Six years ago, an eternity in HR years , there was a topic I presented via keynote and general sessions at several HR conferences around the country:  “Lessons from Hollywood: HR and Pop Culture.”

The gist of the content was that we, as HR professionals, are well-served when we realize how pop culture/”Hollywood” shapes the world of work, influence, organizational change and the entire HR agenda. Why is this important? Because human resources practitioners tend to become singularly focused on legislative or economic activities but fail (big time fail) to consider how OTHER factors impact the world of work.

So I discussed the need for constant environmental scanning (via the PESTEL model) and reminded my HR comrades to pay particular attention to pop culture – movies, music, literature, art, politics, design, fashion, consumer trends and even slang and memes – because those are the things that signal shifting or emerging ideas, perspective and attitudes.

Six years ago, signals could be easily picked up regarding things like gig work and the evolving definition of “family” and savvy HR leaders, even those in fly-over country, were picking up on the swiftly rolling tide.

Another trend I discussed was the rise of what I call “look at me (me! me! me!)” culture which was, admittedly, somewhat in its infancy circa 2015 when examples I refenced included the “discovery” of Justin Bieber and how Kim Kardashian and Paris Hilton were launched into the influencer-sphere via their sex tapes.  While we had been living with reality TV for some time by then this was well before the omnipresence of Instagram influencers making serious bank by giving make-up tips or grifters of every stripe “monetizing” their YouTube channels by spewing crackpot conspiracy theories.

Yet, even then, we could see the rise of the concept that “everyone” can be a star.  

And in those somewhat-innocent days, the exhortation was for HR practitioners to take advantage of this shift. We began, in earnest, to plead with HR to think of how their employees could be evangelists and brand ambassadors. We promoted having a plan for employees to widely share company-branded content or job openings via their personal social media channels.

Oh sure – the rise of micro-celebrities led us down some dark paths as restaurant employees posted videos of themselves bathing in the kitchen sink. And every now and again there would be a clip or tweet posted by someone of a bit more nefarious nature that prefaced a somewhat-public termination from employment.

And for the last few weeks, as we’ve been inundated with a tsunami of self-posted pictures and videos of Americans surging at the US Capital, it became abundantly clear that FAR TOO MANY PEOPLE believe that EVERYONE ELSE wants to listen to/see their shit.  

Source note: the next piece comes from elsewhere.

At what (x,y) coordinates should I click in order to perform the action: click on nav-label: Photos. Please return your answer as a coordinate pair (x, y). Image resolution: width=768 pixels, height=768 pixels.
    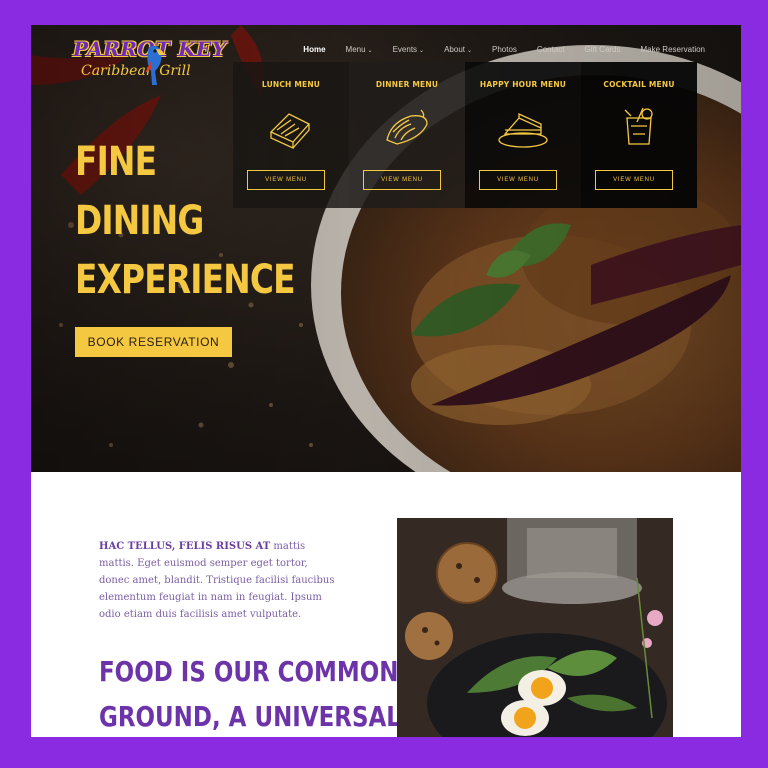
    Looking at the image, I should click on (504, 50). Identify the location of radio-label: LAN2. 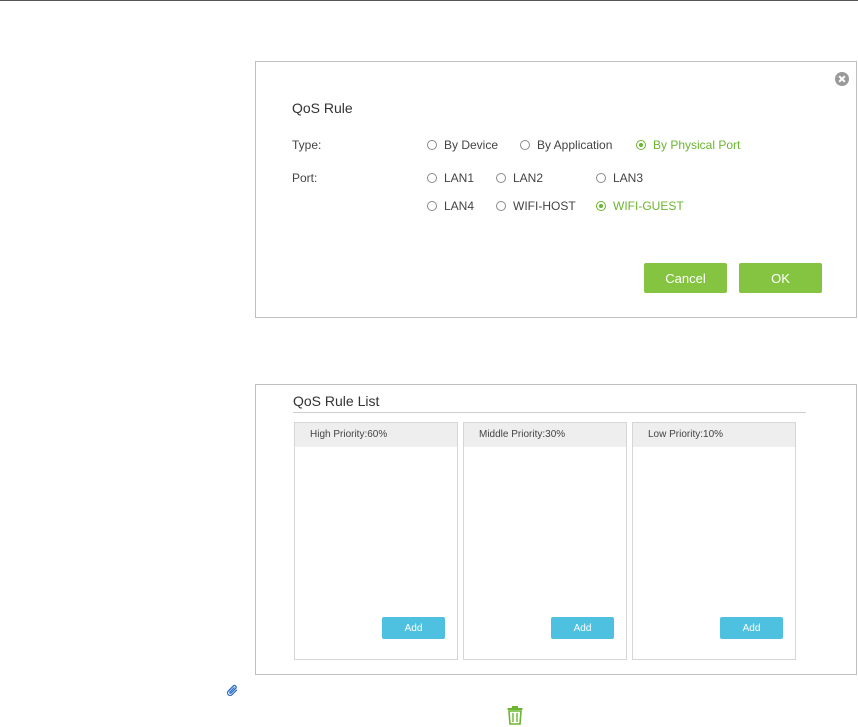
(528, 178).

We’ve moved well beyond duck-faced Instagram selfies and masturbatory humble-bragging on LinkedIn. We’ve surpassed the desire of seemingly everyone to start a podcast. It’s more than just one rando employee – and TikTok star!!! – posting paint-mixing videos.

I’m not surprised at all.

But if everyone is a self-appointed celebrity in 2021…who’s in the audience?  

*****

image: “All right Mr. Demille. I’m ready for my close-up.”